18.bölüm

7.4K 640 122
                                    

Söz verdiğim gibi yine geldim. Teşekkürler oylarınız için💜

cuyeoni süprüüüz💜

Taehyung'un paylaştığı fotoğraflar ile içinde gittikçe artan kıskançlıkla baş edemeyen Jungkook çoktan Jongin'den aldığı adres ile onun evinin yolunu tuttu. Ne yapacağı konusunda ise en ufak fikri yoktu. Bunu neden yaptığının bile farkında değildi. Sadece o adamlar yerine onun yanında olmayı dilemişti. Ve Jungkook ilk kez kendisini durdurmaya çalışmadan ona gitmişti.

Lüks apartman dairesinin girişine geldiğinde heyecandan eli ayağına dolandı Jungkook'un, hatta geri bile dönmeyi bile düşündü ama yapmadı. Tüm cesaretiyle sadece iki gündür görmemesine rağmen delicesine özlediği adamın kapısından gitmedi. Zili çaldı ve beklemeye başladı.

Kapıyı açan aşık olduğu beden ile düzene giren kalp atışları hızlanmıştı. Taehyung ise deli olduğu adamı karşısında beklemeyi asla ve asla beklemiyordu. Acaba artık hayal mi görmeye başladım aşkımdan diye düşünmeye başladı.

"Jungkook sen? Ah çok şaşırdım. Şey evimin adresini... Ah boş ver pardon. İçeri gelmek ister misin?"

"Ben seni görmek istedim. Konuşmamız gerek. "

Duyduğu cümleyle ağzı kulaklarına varan Taehyung içinden küfretti. Çünkü içerdeki misafirleri unutmuştu.

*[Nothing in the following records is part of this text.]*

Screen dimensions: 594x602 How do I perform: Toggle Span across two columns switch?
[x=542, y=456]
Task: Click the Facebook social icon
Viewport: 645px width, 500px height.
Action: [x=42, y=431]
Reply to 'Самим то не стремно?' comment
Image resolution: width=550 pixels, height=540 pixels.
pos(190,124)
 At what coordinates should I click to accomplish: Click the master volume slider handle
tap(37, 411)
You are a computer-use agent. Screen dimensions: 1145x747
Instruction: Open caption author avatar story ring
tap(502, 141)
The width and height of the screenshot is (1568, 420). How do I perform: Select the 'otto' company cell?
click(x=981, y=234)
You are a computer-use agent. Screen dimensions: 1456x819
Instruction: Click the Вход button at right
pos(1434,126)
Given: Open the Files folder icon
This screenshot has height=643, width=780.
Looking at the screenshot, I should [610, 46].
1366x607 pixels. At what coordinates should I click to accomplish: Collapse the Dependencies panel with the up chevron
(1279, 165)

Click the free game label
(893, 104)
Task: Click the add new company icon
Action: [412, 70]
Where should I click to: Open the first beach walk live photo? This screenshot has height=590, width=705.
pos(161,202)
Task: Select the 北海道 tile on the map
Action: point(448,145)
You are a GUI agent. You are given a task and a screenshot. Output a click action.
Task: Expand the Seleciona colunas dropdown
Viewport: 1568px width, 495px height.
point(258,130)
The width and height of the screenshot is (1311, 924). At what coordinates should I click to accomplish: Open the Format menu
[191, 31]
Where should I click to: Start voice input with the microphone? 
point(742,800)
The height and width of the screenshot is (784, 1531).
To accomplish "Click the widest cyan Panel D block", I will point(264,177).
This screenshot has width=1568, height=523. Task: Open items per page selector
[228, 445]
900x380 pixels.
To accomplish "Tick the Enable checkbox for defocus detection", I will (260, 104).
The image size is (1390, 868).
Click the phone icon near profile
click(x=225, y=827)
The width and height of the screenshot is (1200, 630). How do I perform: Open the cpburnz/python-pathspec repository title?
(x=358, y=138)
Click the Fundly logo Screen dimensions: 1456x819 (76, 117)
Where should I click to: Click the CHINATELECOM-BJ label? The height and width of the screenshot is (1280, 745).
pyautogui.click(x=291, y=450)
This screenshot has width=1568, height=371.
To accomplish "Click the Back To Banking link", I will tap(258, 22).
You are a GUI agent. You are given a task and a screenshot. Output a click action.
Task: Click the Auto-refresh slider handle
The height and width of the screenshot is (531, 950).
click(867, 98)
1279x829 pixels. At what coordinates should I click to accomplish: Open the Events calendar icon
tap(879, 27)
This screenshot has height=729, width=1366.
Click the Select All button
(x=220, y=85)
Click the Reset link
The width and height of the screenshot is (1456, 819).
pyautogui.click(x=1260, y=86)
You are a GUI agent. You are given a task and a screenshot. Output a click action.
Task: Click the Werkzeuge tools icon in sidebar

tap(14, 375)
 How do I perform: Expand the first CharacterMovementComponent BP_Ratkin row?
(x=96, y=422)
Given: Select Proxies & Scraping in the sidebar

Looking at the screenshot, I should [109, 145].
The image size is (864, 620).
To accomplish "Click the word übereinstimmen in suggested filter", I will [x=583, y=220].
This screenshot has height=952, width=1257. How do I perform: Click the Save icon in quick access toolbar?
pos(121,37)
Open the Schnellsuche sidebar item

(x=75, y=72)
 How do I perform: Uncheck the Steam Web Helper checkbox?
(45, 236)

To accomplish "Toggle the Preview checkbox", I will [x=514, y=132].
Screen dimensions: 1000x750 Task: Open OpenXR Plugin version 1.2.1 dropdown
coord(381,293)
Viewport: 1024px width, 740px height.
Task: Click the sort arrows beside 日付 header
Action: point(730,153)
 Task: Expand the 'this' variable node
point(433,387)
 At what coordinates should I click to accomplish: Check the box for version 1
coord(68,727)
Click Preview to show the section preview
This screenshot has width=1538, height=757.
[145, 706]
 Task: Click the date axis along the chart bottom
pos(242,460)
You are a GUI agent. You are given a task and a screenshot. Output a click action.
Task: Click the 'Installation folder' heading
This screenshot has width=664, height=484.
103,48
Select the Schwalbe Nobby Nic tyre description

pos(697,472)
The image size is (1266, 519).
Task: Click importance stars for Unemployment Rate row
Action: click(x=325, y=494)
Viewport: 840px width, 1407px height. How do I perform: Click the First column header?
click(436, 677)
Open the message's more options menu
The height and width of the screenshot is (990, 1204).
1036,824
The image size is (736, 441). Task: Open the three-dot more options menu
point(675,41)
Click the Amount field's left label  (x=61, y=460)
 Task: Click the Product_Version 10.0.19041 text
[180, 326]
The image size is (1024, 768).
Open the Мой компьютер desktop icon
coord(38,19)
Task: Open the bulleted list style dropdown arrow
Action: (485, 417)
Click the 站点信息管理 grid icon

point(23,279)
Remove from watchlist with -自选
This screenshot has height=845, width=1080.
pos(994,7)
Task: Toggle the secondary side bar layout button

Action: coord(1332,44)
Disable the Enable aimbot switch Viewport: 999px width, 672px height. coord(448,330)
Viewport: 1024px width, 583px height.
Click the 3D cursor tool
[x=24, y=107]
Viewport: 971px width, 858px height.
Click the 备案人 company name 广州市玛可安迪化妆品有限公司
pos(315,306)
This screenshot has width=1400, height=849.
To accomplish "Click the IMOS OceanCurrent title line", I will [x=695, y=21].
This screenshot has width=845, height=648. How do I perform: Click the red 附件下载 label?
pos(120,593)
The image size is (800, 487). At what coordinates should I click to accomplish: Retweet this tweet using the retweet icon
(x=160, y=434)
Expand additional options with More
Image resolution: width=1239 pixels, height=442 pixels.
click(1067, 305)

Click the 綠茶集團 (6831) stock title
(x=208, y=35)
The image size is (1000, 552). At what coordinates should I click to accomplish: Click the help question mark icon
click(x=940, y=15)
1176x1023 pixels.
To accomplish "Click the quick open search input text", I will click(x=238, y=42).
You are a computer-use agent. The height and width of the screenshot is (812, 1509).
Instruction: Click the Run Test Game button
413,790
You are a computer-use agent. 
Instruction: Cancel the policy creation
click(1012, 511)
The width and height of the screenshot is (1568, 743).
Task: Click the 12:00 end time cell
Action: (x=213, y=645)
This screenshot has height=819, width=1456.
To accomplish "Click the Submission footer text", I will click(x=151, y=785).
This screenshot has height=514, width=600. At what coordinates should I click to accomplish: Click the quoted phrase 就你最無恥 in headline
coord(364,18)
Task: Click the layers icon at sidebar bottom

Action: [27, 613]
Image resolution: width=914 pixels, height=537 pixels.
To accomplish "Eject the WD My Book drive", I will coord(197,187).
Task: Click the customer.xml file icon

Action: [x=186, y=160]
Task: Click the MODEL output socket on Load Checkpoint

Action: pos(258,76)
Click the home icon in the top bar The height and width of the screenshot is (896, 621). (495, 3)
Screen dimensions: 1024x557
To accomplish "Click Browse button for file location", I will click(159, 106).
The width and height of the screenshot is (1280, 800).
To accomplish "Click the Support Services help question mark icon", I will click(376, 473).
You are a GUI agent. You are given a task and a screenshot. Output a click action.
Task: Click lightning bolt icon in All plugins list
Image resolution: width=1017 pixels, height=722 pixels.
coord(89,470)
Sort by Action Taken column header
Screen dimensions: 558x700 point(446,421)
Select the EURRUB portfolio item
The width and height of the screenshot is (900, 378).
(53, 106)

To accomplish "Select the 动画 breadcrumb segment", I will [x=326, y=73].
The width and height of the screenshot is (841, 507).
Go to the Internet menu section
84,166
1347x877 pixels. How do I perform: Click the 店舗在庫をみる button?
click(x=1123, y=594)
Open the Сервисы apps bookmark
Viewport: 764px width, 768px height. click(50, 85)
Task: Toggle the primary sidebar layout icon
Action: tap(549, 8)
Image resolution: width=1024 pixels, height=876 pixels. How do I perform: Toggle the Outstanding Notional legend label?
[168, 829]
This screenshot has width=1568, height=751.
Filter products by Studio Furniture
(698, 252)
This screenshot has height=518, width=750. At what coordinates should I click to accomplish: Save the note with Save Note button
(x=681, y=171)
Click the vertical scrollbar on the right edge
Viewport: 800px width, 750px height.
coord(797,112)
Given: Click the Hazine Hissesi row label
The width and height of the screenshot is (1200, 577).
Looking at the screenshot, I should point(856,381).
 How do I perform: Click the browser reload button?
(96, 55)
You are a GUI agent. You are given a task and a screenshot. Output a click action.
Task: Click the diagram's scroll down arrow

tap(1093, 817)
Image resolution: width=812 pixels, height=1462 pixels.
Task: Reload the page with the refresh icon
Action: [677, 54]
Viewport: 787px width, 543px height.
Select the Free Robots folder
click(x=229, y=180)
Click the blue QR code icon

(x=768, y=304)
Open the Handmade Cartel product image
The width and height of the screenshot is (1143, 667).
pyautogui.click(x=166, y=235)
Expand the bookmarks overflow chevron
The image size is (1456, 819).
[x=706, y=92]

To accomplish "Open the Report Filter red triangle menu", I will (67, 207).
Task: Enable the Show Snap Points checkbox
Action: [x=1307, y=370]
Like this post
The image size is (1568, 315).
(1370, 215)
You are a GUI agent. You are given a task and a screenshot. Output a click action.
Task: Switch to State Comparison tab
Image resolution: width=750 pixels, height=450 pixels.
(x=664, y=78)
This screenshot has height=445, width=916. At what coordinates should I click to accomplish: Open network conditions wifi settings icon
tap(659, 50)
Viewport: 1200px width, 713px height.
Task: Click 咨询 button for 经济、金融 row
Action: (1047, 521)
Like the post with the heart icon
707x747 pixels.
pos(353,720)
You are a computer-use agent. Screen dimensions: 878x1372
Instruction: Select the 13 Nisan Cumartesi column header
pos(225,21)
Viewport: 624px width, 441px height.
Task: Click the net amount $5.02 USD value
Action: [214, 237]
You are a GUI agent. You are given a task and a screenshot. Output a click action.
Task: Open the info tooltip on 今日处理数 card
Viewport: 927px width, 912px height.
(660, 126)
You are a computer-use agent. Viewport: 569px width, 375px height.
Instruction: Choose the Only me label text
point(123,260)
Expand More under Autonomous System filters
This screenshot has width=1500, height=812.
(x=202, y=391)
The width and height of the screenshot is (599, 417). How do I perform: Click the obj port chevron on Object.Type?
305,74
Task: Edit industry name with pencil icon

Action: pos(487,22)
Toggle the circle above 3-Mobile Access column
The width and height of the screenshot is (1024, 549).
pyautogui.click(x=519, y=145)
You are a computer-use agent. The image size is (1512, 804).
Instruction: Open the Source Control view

Taehyung'un planı gerçekten işe yaramıştı ama biraz fazla olmuştu sanki. Çünkü sadece iki fotoğraf ile Jungkook'un kapısına dayanacağını,  ayrıca Seojoon hyunglarının ve aynı zamanda Park Bogum'un evine geleceğini düşünmemişti. Dün paylaştığı posttan dolayı Taehyung'u merak eden hyunglar evine gelmişti. Park Bogum ise sabah şirketten beri yanındaydı. Uzun zamandır görmediği hyungları ile vakit geçirirken birazda olsa Jungkook'u unutmuş kafasını dağıtmıştı üstelik.

Ama Jungkook asla kendisini unutmasını istemiyordu... Jungkook içeri alınmış gergin ortamla birlikte hyungları ile tanıştırılmıştı. Dışarıdan kızarmış tavuk sipariş edip yanında da soju içip keyifli bir akşam geçirmeyi düşünüyorlardı. Jungkook ise tam tersi bırakın keyfi heyecanından eser kalmamıştı. Taehyung'un arkadaşlarını görmesi ile yüzü düşmüş ama belli etmemeye çalışmıştı.

Geniş salonun ortasına sehpaya serilmiş yiyecekler ve sojular eşliğinde sohbet etmeye başlamışlardı. Seojoon lafa atılıp konuşmaya başladı;

" Taehyung her arkadaşını tanıyorum. Jungkook'u ilk kez görüyorum. Nereden tanışıyorsunuz?"

"Jungkook benim..." derken Jungkook'un gözlerinin içine baktı sanki "Ben senin neyinim?" demek ister gibi. Sehpanın etrafında karşılıklı oturuyorlardı.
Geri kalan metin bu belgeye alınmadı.